Minimum Credit Score Needed to Buy a House

Your credit score can significantly highlight your ability to qualify for a mortgage and secure a favorable interest rate. Buying your first home or any home for that matter is nothing less than a challenge. It will require you to prove to your lender that you can afford mortgage payments through your monthly income, have a stable job, and make timely credit bill payments; something that your score will highlight through your payment history. Although the score is not the only parameter considered for this purpose, it can make you more likely to avail a mortgage loan at a low interest rate, which means lower monthly payments.

While figuring out what makes a good credit score, there are different outlooks towards it. We take a look at the determining factors.

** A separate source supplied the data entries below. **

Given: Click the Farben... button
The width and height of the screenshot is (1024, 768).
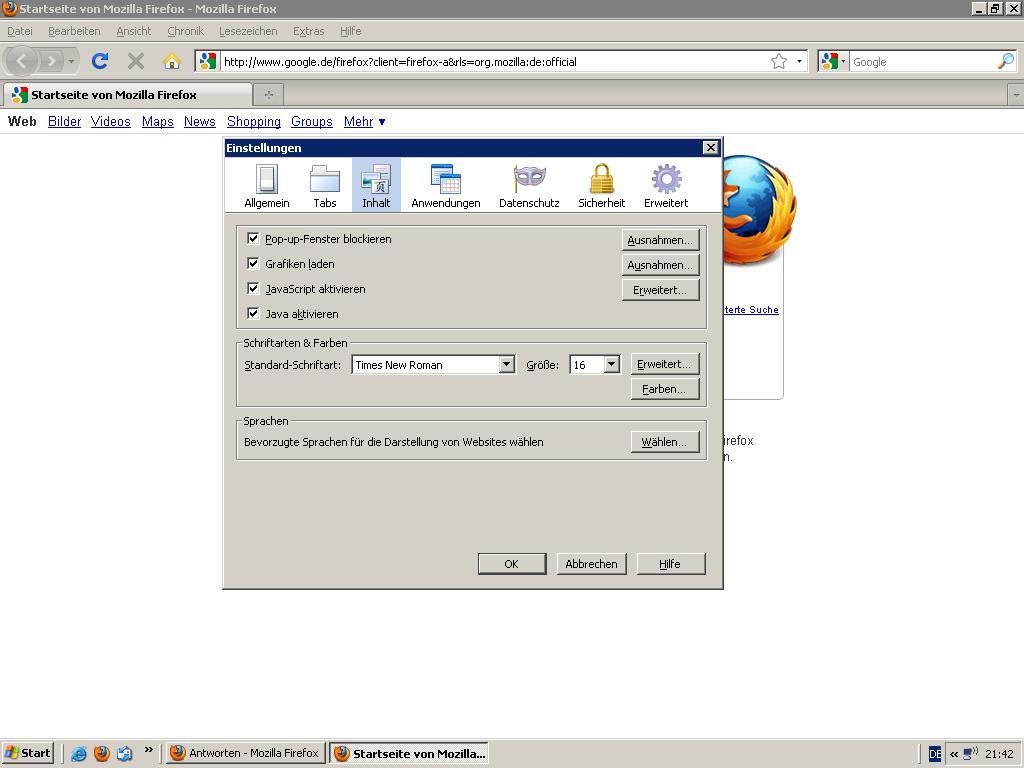Looking at the screenshot, I should pyautogui.click(x=664, y=389).

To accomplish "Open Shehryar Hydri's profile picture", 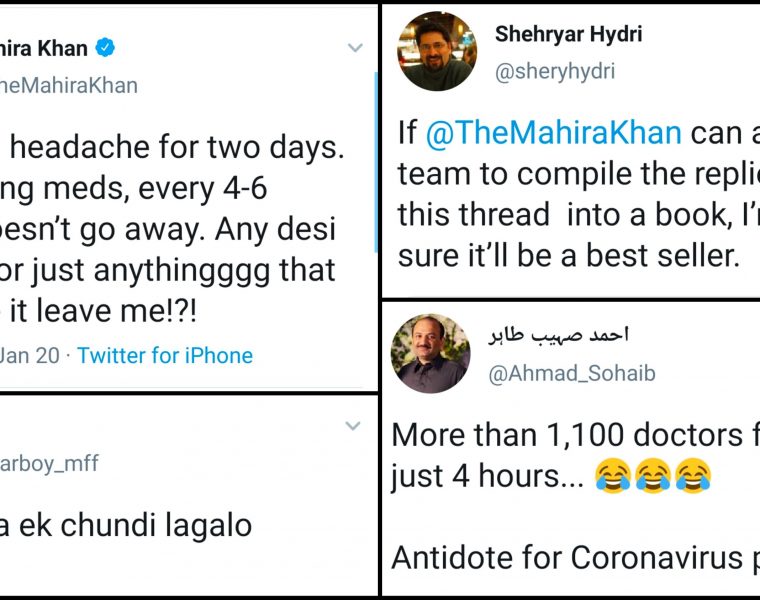I will (x=437, y=52).
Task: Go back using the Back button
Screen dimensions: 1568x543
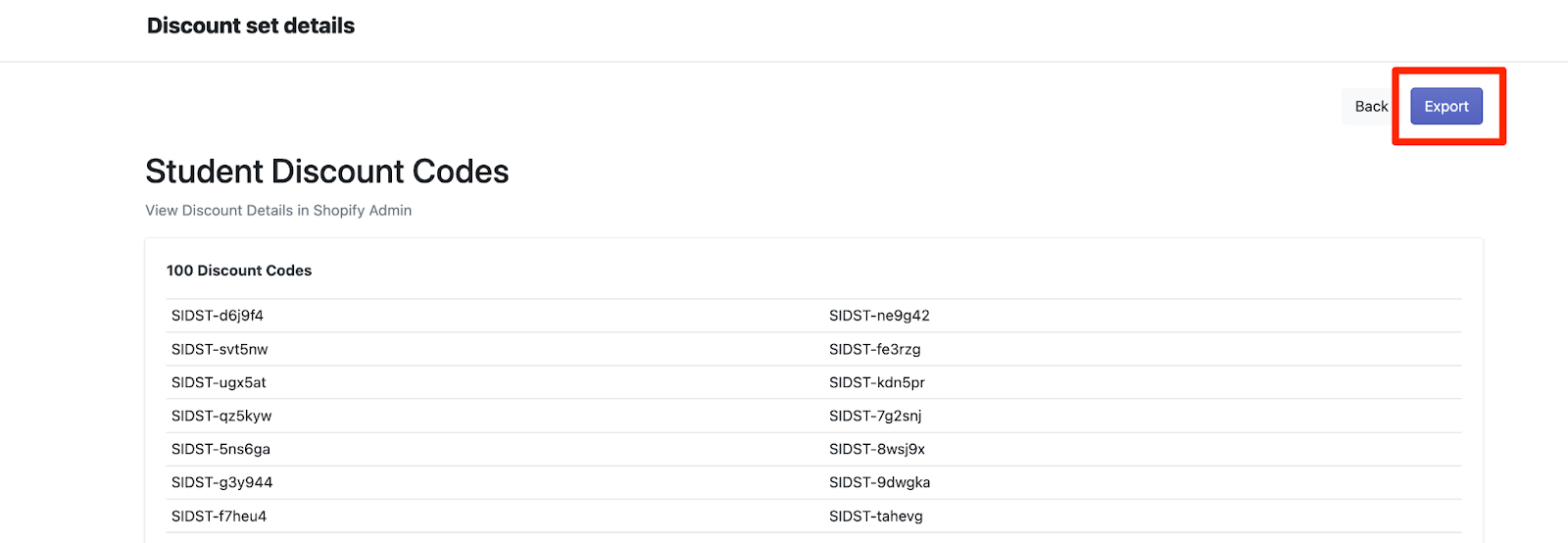Action: pos(1370,106)
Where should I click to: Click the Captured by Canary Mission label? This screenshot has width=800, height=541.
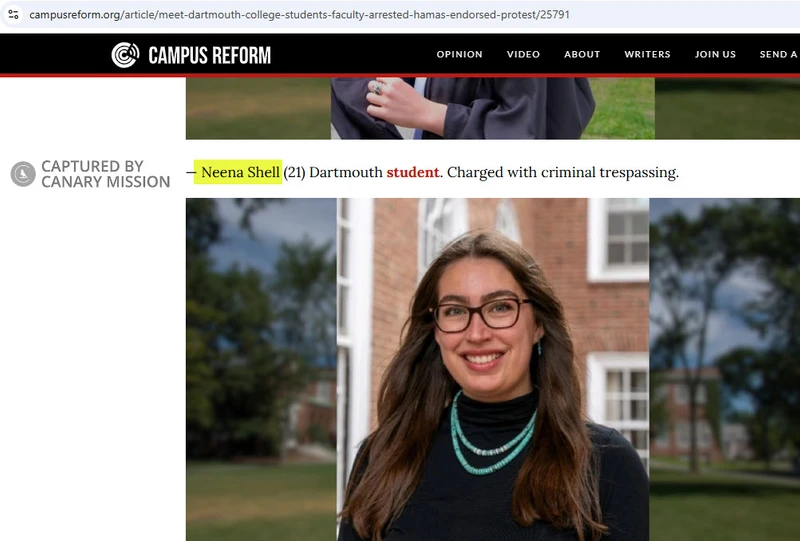click(x=106, y=174)

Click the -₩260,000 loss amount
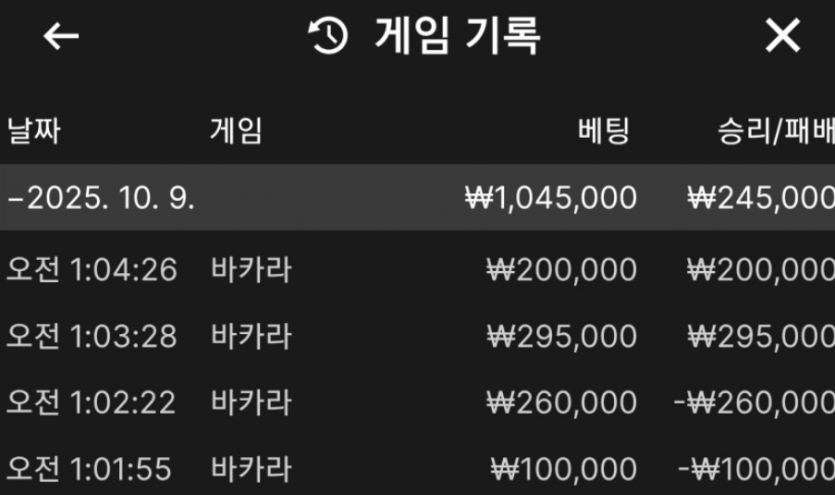pyautogui.click(x=754, y=402)
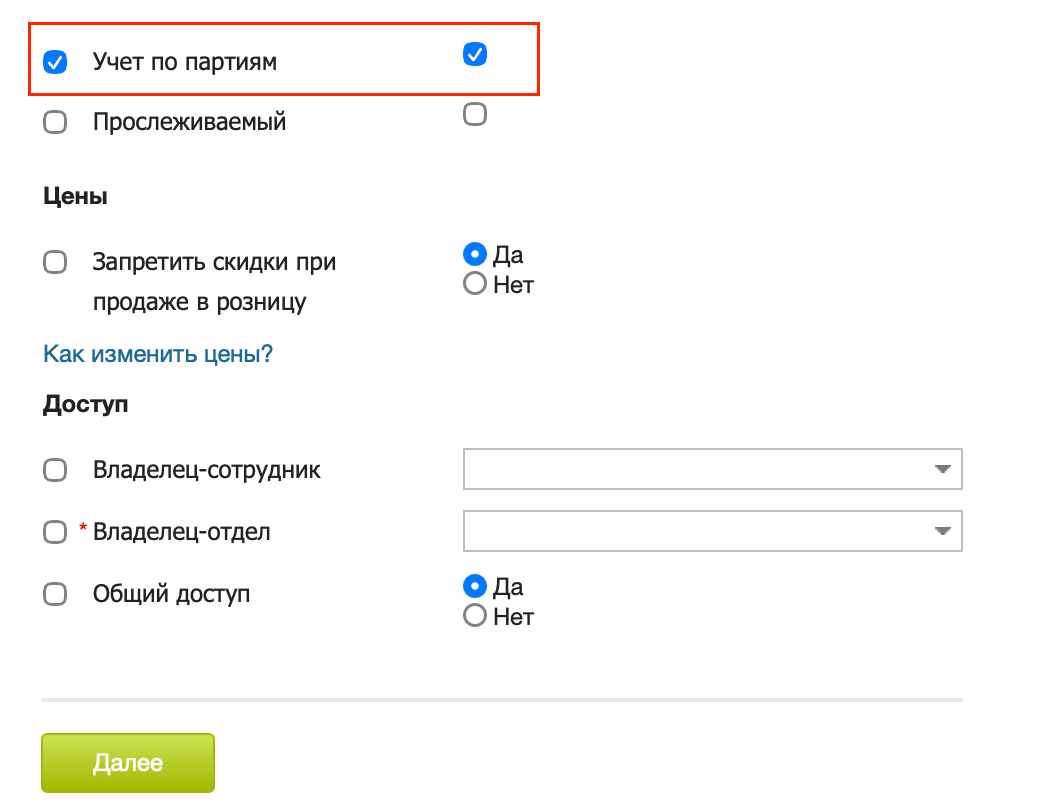Select "Нет" for the discount prohibition setting
1042x812 pixels.
(x=474, y=283)
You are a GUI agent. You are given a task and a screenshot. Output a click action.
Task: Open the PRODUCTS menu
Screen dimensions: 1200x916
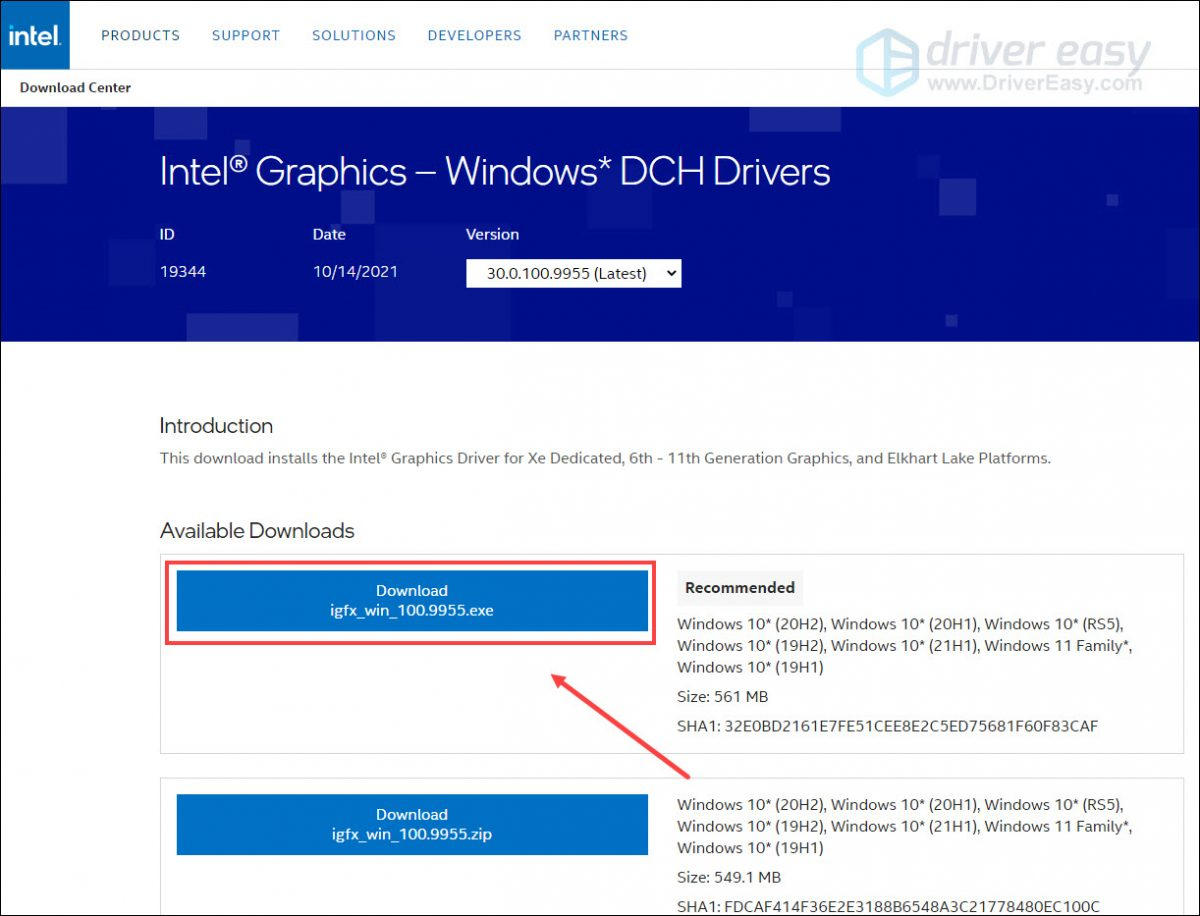pos(140,35)
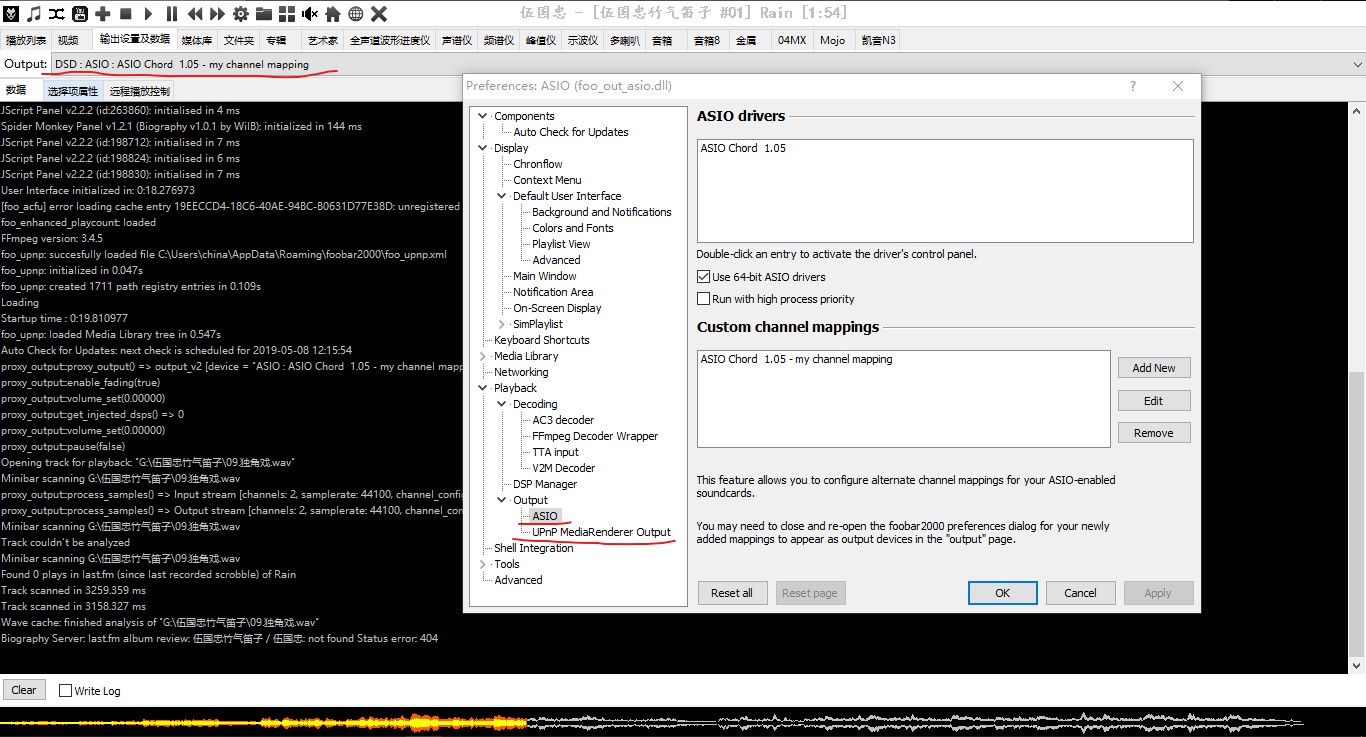Click the waveform seekbar at the bottom
Screen dimensions: 1366x737
650,721
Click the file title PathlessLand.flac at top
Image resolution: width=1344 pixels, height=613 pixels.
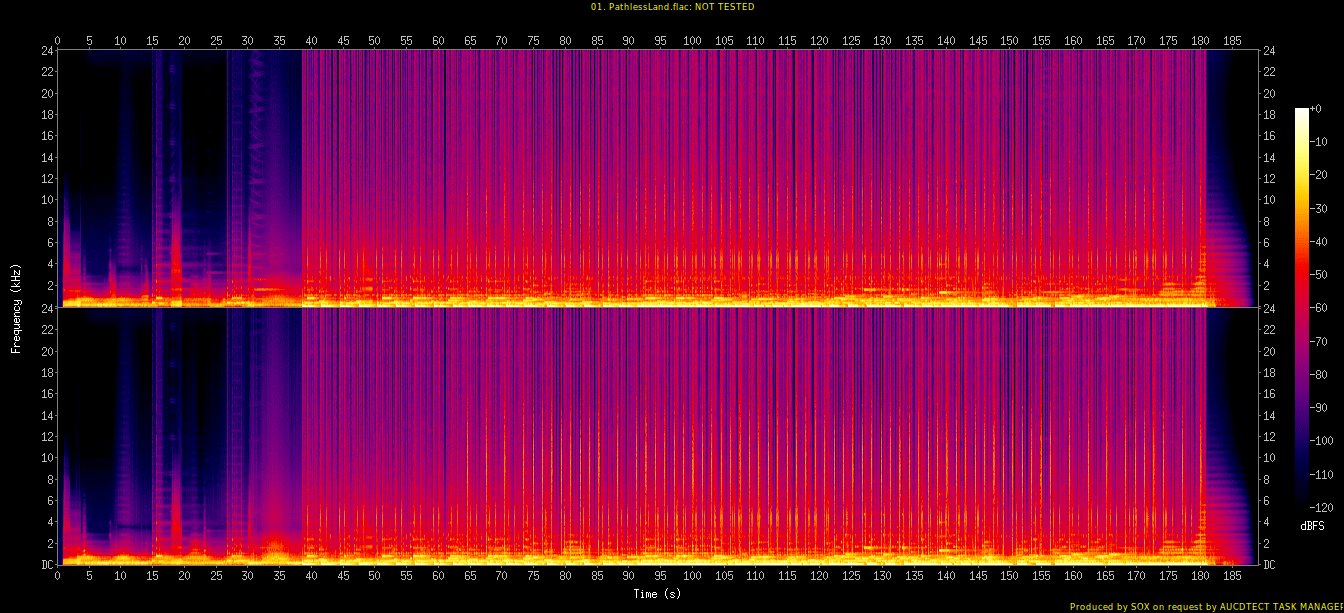coord(671,7)
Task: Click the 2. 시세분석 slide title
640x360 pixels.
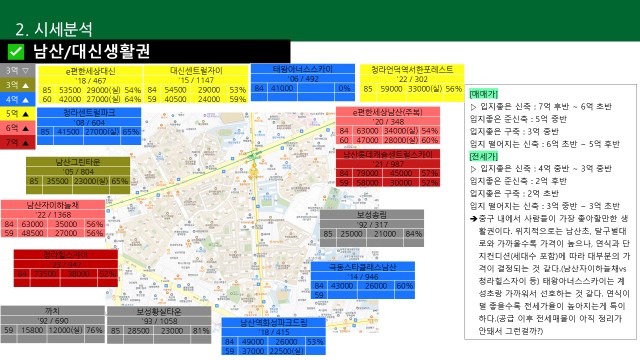Action: (x=54, y=29)
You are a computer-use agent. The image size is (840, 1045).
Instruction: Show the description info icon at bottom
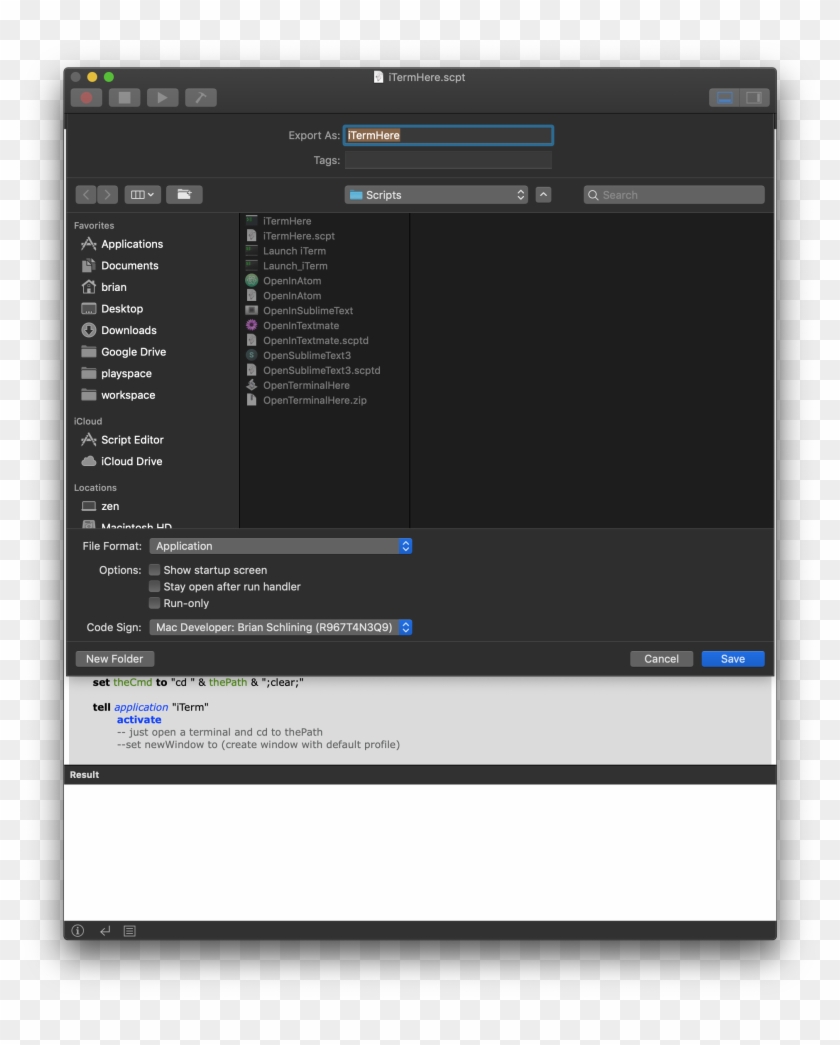tap(78, 931)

What Influences Your Score?

For determining your creditworthiness, every lender uses different sets of parameters. This is the reason why determining the minimum score for conventional loans is difficult in some cases. In other cases, such as government-backed or underwritten loans, you need to qualify for such scores.

Lenders rely on your credit score to judge the probability of you paying your mortgage loan back on time. Factors considered for this purpose:

-Your previous payment history
-Your salary history
-Your current salary
-Your available credit
-The current acceptable scores
-The present economic scenario

If your history highlights that you have made timely bill payments, it shows that you have a good credit score. If you frequently miss your payments or pay any other loan late, it will reflect in your history, as well.

In general, lenders provide loans with lower interest rates to borrowers with 740 or higher scores on the FICO. Conventional lenders might refrain from providing a mortgage loan to any buyer if his/her score is below 620 on this scale. In tight economic conditions, a score of at least 650 is considered to be good.

What Should be Your Minimum Credit Score?
Fannie Mae, a government-sponsored body, necessitates a minimum score of 620, although 660 may be required in some cases. However, it is better to have a score of 740 or above for buying a house.

It can be difficult for first-time buyers to generate a strong credit score, the reason being their short credit histories. This is the foremost challenge for them that could be tackled. The good thing, however, is that although you have never invested in a property, you can still boost your history by purchasing products on your credit cards and then paying off the total amount in time. You can also consider improving it by paying any other availed loan on time.

Government Loans

Home loans financed by FHA are a good option for all, especially first-time buyers. They require a down payment of around 3.5% of a home’s purchase cost. This is quite favorable for first-time buyers who generally have low income to afford a house.

To avail it, you need to have a minimum score of 580. If you have it in the range of 500 – 579, you can still qualify for one, provided that you are ready to pay 10% or more as down payment.

As for VA loans, which are completely dedicated for active and retired military, besides their families, there is no minimum score to qualify, though a better one will mean lower interest rate.

Conventional Home Loans

This facility is not backed by the government and can be availed from any bank or mortgage company. While there was a time when qualifying for the best rates with a credit score of 720 for consumers was not difficult, today, a score of 740 or above is needed for the same.

Typically, the minimum score of 620 is sufficient for a lender to provide such loans. As for people with scores in the range of 500 – 600, interest rates will be higher comparatively.

Finding Out Your Score

It is always advisable that people find out their credit scores before they opt for a loan. This will allow them to take the required steps to better their creditworthiness, thus, getting favorable rates. For getting a free copy of your credit report from all three of the prominent bureaus (TransUnion, Experian, and Equifax), you can visit the AnnualCreditReport site. These reports encompass all the information related to your credit usage. It is not necessary that all the bureaus have the same information about your performance; they may differ and so may the scores. Make certain that the information is accurate; if it’s not, visit the bureau’s website to find out the procedure to solve this issue.

Improving Your Score

Although boosting your credit score is not easy, there are some steps that you can take to raise it over time:

Make timely bill payments
Pay your credit card debt
Avoid taking several new credit cards at one go
Refrain from closing any card, even if not being used

It is advisable that you postpone the idea of home buying if you have to pay off debt and need time to make up money for it. Also, regardless of your decision, consider all the factors before making a decision.